While Dmitri sits in jail, Alexei, Katerina, and Ivan come up with three thousand roubles to get the famous defense attorney, Fetyukovich, to represent him. Ivan, meanwhile, feels guilty for having wanted his father dead. Smerdyakov admits to Ivan that he killed Fyodor. He explains how he did it, revealing that he’s not at all the idiot that people take him to be. Smerdyakov then presents Ivan with the three thousand roubles that he stole. Ivan insists that they go to the prosecutor the next day and confess; however, the next day, Ivan succumbs to “brain fever” and hallucinates a conversation with a gentleman who turns out to be the devil. Alexei later announces that Smerdyakov has hanged himself. Still, Ivan insists on confessing. During Dmitri’s trial, Ivan testifies to Smerdyakov’s guilt. He appears unwell, and everyone in court assumes that he’s merely trying to protect Dmitri. Alexei, too, takes the stand and asserts Dmitri’s innocence. The public is equally unimpressed. Katerina also testifies and talks about how she gave Dmitri the three thousand roubles. She presents the letter that Dmitri wrote in a drunken rage, declaring his plan to kill his father. This is the same letter that Ivan once declared “mathematical proof” of his brother’s guilt, and the public concurs. The prosecutor, Ippolit Kirillovich, and Fetyukovich, deliver their closing statements. Kirillovich uses the Karamazov case as an allegory for Russia’s decline in moral character. Fetyukovich tells a story that denies the existence of the three thousand roubles promised to Grushenka and argues that Fyodor was never a true father to Dmitri. An hour past midnight, the jury leaves to deliberate. They return after an hour and find Dmitri Fyodorovich Karamazov guilty. Before he fell ill, Ivan prepared for the possibility of Dmitri being convicted. He set aside nearly ten thousand roubles of his inheritance to plan for Dmitri’s escape. He entrusts the money to Katerina, who has moved Ivan in with her so that she can look after him. Dmitri plans to go with Grushenka to the American West. They’ll later return to Russia; he thinks that they would both be too homesick to remain abroad.

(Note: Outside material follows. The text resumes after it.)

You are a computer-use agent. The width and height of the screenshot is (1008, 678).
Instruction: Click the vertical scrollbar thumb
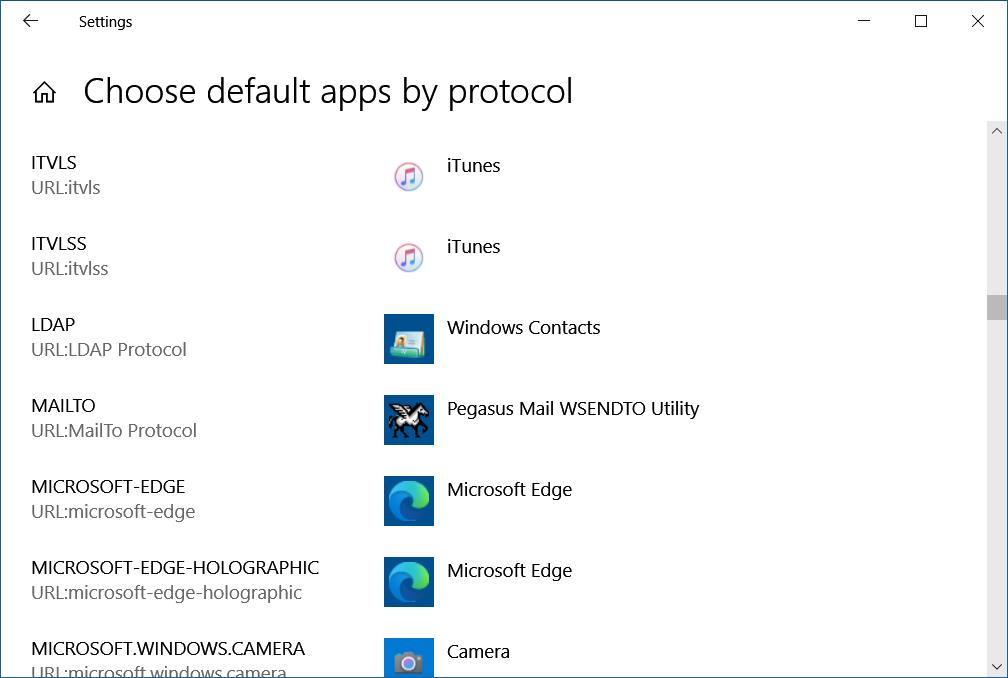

After leaving Dmitri’s cell, Alexei goes to Ilyusha’s funeral. The boy died two days after Dmitri’s sentencing. Alexei is late and the pallbearers take the coffin to the church without him. Alexei notices how there’s nearly no odor emanating from Ilyusha’s body. It’s the “miracle” he had expected from Zosima, revealing the truth in his former elder’s belief in the inherent goodness of children. It also confirms Alexei’s belief in the inherent goodness of humanity. Ilyusha’s passing restores Alexei’s faith in the afterlife and encourages Ilyusha’s former schoolmates, particularly Krasotkin, to strive toward kindness and good will.